Quand Renault a décidé de lancer une voiture à 5 000 euros au début des années 2000, il était clair que ce serait sous une autre marque. La marque Dacia était donc toute trouvée. Aujourd’hui, on ne peut pas dire que Dacia fait de l’ombre. Si on étudie le profil des clients Dacia, 75% d’entre eux proviennent des marchés d’occasion, notamment des Renault… Il n’y a donc pas de cannibalisation. En termes d’images, les études ne démontrent pas qu’il y ait une confusion entre les deux marques, pas plus qu’elles ne démontrent que Seat ou Skoda sont un handicap pour Volkswagen.

En Russie, Renault commercialise une Logan sous la marque au losange. En Inde, le groupe annonce qu’il va lancer le Koleos dans les concessions Renault, avant d’annoncer que son équivalent en entrée de gamme Duster le rejoindrait dans les concessions. N’y-a-t-il pas là une confusion des genres?
Là vous touchez un sujet très intéressant. Aujourd’hui, la Renault Logan est le premier modèle d’importation en Russie. La question est est-ce que la commercialisation d’une Renault Logan facilite le positionnement de Renault sur le marché russe, ou en Inde avec le Koleos et le Duster ? La réponse est oui, sur le plan du réseau et de la notoriété, et non, sur le plan de l’image qui doit progresser vers le haut. Il est évident que si l’on pouvait créer un réseau à travers toute la Russie pour commercialiser des voitures plus haut de gamme, ce serait meilleur pour notre image.

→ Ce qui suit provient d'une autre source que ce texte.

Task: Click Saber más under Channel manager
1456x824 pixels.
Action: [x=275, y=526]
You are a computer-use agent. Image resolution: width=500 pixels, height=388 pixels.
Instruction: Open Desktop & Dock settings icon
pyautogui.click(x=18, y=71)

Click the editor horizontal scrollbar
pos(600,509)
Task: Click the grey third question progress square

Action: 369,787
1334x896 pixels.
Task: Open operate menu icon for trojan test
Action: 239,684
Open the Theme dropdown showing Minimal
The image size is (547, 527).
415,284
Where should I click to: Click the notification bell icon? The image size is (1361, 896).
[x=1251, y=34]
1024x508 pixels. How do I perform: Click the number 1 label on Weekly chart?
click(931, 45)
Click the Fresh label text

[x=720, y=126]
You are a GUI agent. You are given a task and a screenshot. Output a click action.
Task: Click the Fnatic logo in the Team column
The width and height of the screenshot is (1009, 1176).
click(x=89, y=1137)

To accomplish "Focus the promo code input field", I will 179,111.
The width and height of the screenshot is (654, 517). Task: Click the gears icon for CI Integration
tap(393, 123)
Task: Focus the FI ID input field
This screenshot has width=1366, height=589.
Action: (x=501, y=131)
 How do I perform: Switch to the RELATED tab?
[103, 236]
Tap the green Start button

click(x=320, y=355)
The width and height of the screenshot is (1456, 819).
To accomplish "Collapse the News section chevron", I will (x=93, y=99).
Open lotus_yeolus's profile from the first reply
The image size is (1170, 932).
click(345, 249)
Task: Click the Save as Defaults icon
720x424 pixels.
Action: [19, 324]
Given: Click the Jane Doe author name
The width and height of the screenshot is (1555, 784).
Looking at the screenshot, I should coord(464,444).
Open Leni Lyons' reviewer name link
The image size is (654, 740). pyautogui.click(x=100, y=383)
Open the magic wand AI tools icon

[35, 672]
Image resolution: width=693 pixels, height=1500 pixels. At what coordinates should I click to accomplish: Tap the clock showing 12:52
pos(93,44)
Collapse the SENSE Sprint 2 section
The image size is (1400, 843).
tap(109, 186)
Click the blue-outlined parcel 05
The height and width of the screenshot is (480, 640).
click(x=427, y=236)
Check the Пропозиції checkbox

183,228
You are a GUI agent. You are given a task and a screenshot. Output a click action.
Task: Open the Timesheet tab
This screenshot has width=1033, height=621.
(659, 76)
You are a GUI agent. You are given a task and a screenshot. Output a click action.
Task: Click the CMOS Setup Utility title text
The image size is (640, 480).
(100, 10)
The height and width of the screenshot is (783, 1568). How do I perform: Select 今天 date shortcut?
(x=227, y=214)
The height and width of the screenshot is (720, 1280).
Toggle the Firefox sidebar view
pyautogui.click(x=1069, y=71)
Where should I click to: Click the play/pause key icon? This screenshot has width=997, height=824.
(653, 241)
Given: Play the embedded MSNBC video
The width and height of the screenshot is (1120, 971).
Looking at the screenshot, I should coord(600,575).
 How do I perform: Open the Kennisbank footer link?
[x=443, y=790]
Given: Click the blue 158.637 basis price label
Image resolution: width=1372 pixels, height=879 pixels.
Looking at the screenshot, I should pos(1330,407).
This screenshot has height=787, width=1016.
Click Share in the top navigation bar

Mais ce n’est pas avec ce type de modèles que le réseau se créé. J’en veux pour preuve la hausse de 76% des ventes en Russie en 2010 qui a permis à Renault de se hisser à la troisième place dans le pays.

Vous assumez donc une stratégie de positionnement commercial flou?
La marque se repositionnera par elle-même, avec les modèles successifs.

Avez-vous mesuré l’impact d’autres évènements comme l’affaire d’espionnage industriel?
Bien sûr que nous l’avons mesurée. Nous avons réalisé un sondage. 27% disent que Renault a bien agi, 27% a mal agi, tandis que 46% des sondés ne se sentent pas concernés par la question. En dehors de la France, la question est très peu répandue. Je ne suis pas en train de dire que cette affaire nous a aidés à améliorer l’image de marque de nos voitures en France, mais cela n’a pas subjugué la marque de Renault en tant que constructeur automobile.